The records.
━━━━━━━━━━━━━━━━

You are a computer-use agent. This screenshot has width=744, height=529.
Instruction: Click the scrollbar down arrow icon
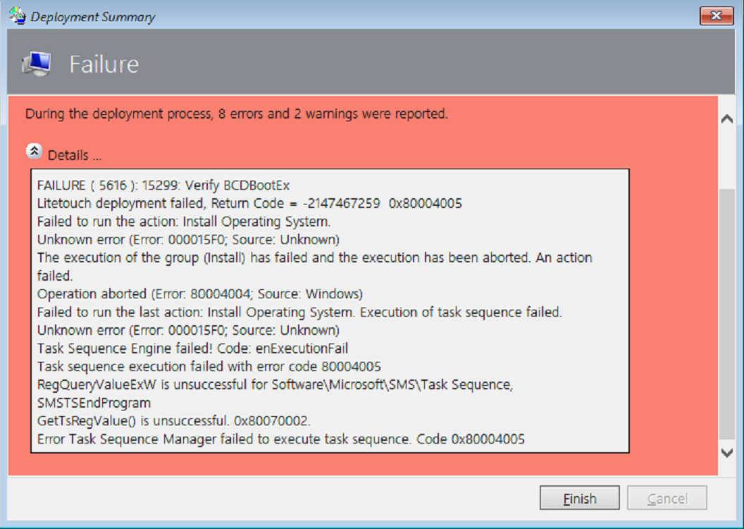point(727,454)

━━━━━━━━━━━━━━━━

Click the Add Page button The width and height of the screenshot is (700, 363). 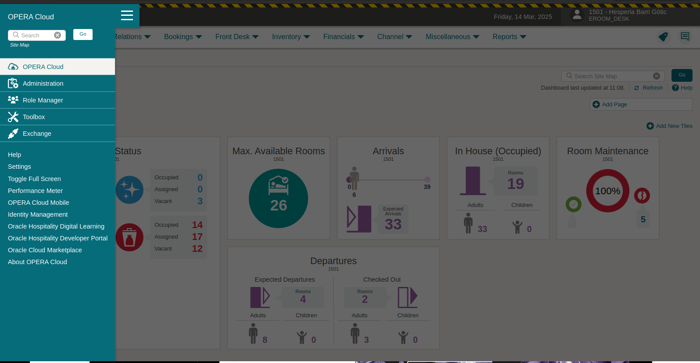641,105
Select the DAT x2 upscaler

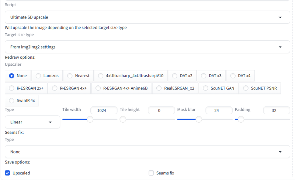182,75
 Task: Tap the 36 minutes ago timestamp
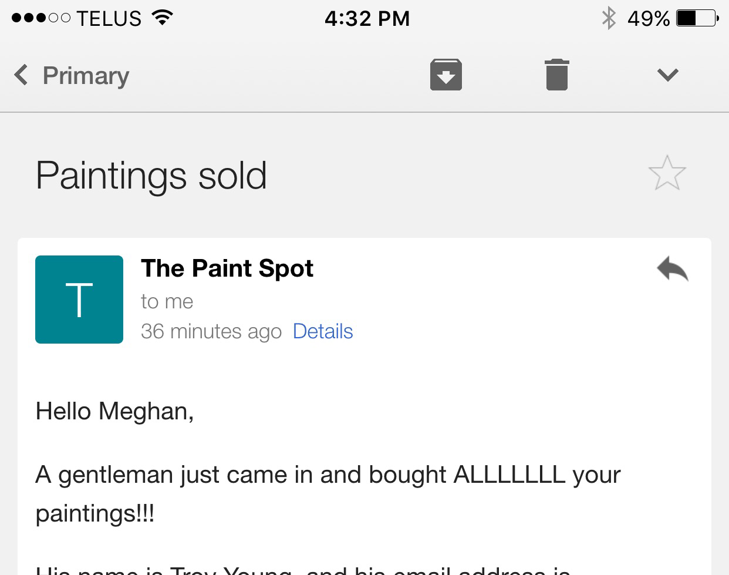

━━━━━━━━━━━━━━━━

Task instructions. A clean copy is needed of the lines above from the one with "Select the DAT x2 upscaler" up to and including the one with "Task: Tap the 36 minutes ago timestamp". Please set it down exactly, with no pictures.

Written response.
Select the DAT x2 upscaler

182,75
 Task: Tap the 36 minutes ago timestamp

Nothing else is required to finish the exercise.